* [What the task requires] Rewrite every line of the listing below as a numbered list, leaving out the blank lines.

* [Data section]

***

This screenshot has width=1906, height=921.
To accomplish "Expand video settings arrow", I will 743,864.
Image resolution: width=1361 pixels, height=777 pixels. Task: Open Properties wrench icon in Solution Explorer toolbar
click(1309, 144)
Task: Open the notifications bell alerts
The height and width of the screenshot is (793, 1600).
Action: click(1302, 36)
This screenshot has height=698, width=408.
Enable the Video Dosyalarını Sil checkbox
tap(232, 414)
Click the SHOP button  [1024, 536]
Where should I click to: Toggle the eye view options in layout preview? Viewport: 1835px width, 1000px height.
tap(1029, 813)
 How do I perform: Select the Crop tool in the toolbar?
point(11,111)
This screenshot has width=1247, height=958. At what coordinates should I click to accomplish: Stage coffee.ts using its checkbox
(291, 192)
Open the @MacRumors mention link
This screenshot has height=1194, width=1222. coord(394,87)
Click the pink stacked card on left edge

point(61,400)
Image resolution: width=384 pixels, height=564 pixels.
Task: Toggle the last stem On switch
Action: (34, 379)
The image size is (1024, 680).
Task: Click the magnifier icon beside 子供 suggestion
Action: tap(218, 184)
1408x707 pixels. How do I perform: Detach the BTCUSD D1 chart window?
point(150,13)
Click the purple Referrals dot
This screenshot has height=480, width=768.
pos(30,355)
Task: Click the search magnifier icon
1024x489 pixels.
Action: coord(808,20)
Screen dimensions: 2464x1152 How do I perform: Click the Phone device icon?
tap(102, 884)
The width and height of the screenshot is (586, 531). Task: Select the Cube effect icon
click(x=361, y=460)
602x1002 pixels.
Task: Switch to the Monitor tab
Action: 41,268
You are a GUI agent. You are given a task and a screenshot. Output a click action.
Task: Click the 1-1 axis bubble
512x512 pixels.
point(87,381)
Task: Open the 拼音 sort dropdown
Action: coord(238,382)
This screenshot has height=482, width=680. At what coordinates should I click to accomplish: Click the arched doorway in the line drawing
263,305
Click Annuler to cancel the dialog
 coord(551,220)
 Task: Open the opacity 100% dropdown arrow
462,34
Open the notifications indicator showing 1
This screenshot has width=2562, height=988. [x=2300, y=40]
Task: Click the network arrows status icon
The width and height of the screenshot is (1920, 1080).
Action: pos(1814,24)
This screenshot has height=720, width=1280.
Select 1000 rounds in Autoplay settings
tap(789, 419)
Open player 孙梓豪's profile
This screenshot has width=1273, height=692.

***

* [Reply to the exercise]
1. This screenshot has width=1906, height=921.
2. To accomplish "Expand video settings arrow", I will 743,864.
3. Image resolution: width=1361 pixels, height=777 pixels. Task: Open Properties wrench icon in Solution Explorer toolbar
4. click(1309, 144)
5. Task: Open the notifications bell alerts
6. The height and width of the screenshot is (793, 1600).
7. Action: click(1302, 36)
8. This screenshot has height=698, width=408.
9. Enable the Video Dosyalarını Sil checkbox
10. tap(232, 414)
11. Click the SHOP button  [1024, 536]
12. Where should I click to: Toggle the eye view options in layout preview? Viewport: 1835px width, 1000px height.
13. tap(1029, 813)
14.  How do I perform: Select the Crop tool in the toolbar?
15. point(11,111)
16. This screenshot has width=1247, height=958. At what coordinates should I click to accomplish: Stage coffee.ts using its checkbox
17. (291, 192)
18. Open the @MacRumors mention link
19. This screenshot has height=1194, width=1222. coord(394,87)
20. Click the pink stacked card on left edge
21. point(61,400)
22. Image resolution: width=384 pixels, height=564 pixels.
23. Task: Toggle the last stem On switch
24. Action: (34, 379)
25. The image size is (1024, 680).
26. Task: Click the magnifier icon beside 子供 suggestion
27. Action: tap(218, 184)
28. 1408x707 pixels. How do I perform: Detach the BTCUSD D1 chart window?
29. point(150,13)
30. Click the purple Referrals dot
31. This screenshot has height=480, width=768.
32. pos(30,355)
33. Task: Click the search magnifier icon
34. 1024x489 pixels.
35. Action: coord(808,20)
36. Screen dimensions: 2464x1152 How do I perform: Click the Phone device icon?
37. tap(102, 884)
38. The width and height of the screenshot is (586, 531). Task: Select the Cube effect icon
39. click(x=361, y=460)
40. 602x1002 pixels.
41. Task: Switch to the Monitor tab
42. Action: 41,268
43. You are a GUI agent. You are given a task and a screenshot. Output a click action.
44. Task: Click the 1-1 axis bubble
45. 512x512 pixels.
46. point(87,381)
47. Task: Open the 拼音 sort dropdown
48. Action: coord(238,382)
49. This screenshot has height=482, width=680. At what coordinates should I click to accomplish: Click the arched doorway in the line drawing
50. 263,305
51. Click Annuler to cancel the dialog
52.  coord(551,220)
53.  Task: Open the opacity 100% dropdown arrow
54. 462,34
55. Open the notifications indicator showing 1
56. This screenshot has width=2562, height=988. [x=2300, y=40]
57. Task: Click the network arrows status icon
58. The width and height of the screenshot is (1920, 1080).
59. Action: pos(1814,24)
60. This screenshot has height=720, width=1280.
61. Select 1000 rounds in Autoplay settings
62. tap(789, 419)
63. Open player 孙梓豪's profile
64. This screenshot has width=1273, height=692.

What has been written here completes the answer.